■ Job
Repeat every one of the lines below word for word, leaving none out.

(Records for locating displayed items)
=-=-=

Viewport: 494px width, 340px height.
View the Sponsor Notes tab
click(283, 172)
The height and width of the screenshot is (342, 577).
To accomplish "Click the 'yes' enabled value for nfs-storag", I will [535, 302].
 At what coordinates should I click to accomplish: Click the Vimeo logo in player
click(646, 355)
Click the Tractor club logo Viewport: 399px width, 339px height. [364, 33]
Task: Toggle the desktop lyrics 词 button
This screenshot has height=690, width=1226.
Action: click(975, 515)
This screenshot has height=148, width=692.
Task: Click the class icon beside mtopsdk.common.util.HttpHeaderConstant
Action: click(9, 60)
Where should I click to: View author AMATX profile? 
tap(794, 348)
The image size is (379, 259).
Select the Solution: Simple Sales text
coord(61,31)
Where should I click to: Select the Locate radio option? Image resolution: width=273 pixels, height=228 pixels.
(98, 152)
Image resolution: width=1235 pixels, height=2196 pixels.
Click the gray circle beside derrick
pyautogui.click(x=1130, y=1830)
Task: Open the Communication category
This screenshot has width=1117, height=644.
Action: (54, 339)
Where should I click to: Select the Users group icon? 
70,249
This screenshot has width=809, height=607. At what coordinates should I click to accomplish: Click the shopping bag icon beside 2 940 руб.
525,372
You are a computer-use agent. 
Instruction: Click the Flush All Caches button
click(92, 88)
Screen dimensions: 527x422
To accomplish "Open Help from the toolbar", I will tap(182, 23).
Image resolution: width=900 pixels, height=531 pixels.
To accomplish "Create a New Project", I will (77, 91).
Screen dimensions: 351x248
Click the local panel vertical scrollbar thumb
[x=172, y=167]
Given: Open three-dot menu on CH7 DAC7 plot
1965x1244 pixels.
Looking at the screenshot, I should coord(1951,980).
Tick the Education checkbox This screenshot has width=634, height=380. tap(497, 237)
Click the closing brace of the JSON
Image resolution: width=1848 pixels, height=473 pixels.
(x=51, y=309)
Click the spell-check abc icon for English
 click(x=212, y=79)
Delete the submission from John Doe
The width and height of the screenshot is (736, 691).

=-=-=

■ Problem solution
Viewport: 494px width, 340px height.
View the Sponsor Notes tab
click(283, 172)
The height and width of the screenshot is (342, 577).
To accomplish "Click the 'yes' enabled value for nfs-storag", I will [535, 302].
 At what coordinates should I click to accomplish: Click the Vimeo logo in player
click(646, 355)
Click the Tractor club logo Viewport: 399px width, 339px height. [364, 33]
Task: Toggle the desktop lyrics 词 button
This screenshot has height=690, width=1226.
Action: click(975, 515)
This screenshot has height=148, width=692.
Task: Click the class icon beside mtopsdk.common.util.HttpHeaderConstant
Action: click(9, 60)
Where should I click to: View author AMATX profile? 
tap(794, 348)
The image size is (379, 259).
Select the Solution: Simple Sales text
coord(61,31)
Where should I click to: Select the Locate radio option? Image resolution: width=273 pixels, height=228 pixels.
(98, 152)
Image resolution: width=1235 pixels, height=2196 pixels.
Click the gray circle beside derrick
pyautogui.click(x=1130, y=1830)
Task: Open the Communication category
This screenshot has width=1117, height=644.
Action: (54, 339)
Where should I click to: Select the Users group icon? 
70,249
This screenshot has width=809, height=607. At what coordinates should I click to accomplish: Click the shopping bag icon beside 2 940 руб.
525,372
You are a computer-use agent. 
Instruction: Click the Flush All Caches button
click(92, 88)
Screen dimensions: 527x422
To accomplish "Open Help from the toolbar", I will tap(182, 23).
Image resolution: width=900 pixels, height=531 pixels.
To accomplish "Create a New Project", I will (77, 91).
Screen dimensions: 351x248
Click the local panel vertical scrollbar thumb
[x=172, y=167]
Given: Open three-dot menu on CH7 DAC7 plot
1965x1244 pixels.
Looking at the screenshot, I should coord(1951,980).
Tick the Education checkbox This screenshot has width=634, height=380. tap(497, 237)
Click the closing brace of the JSON
Image resolution: width=1848 pixels, height=473 pixels.
(x=51, y=309)
Click the spell-check abc icon for English
 click(x=212, y=79)
Delete the submission from John Doe
The width and height of the screenshot is (736, 691).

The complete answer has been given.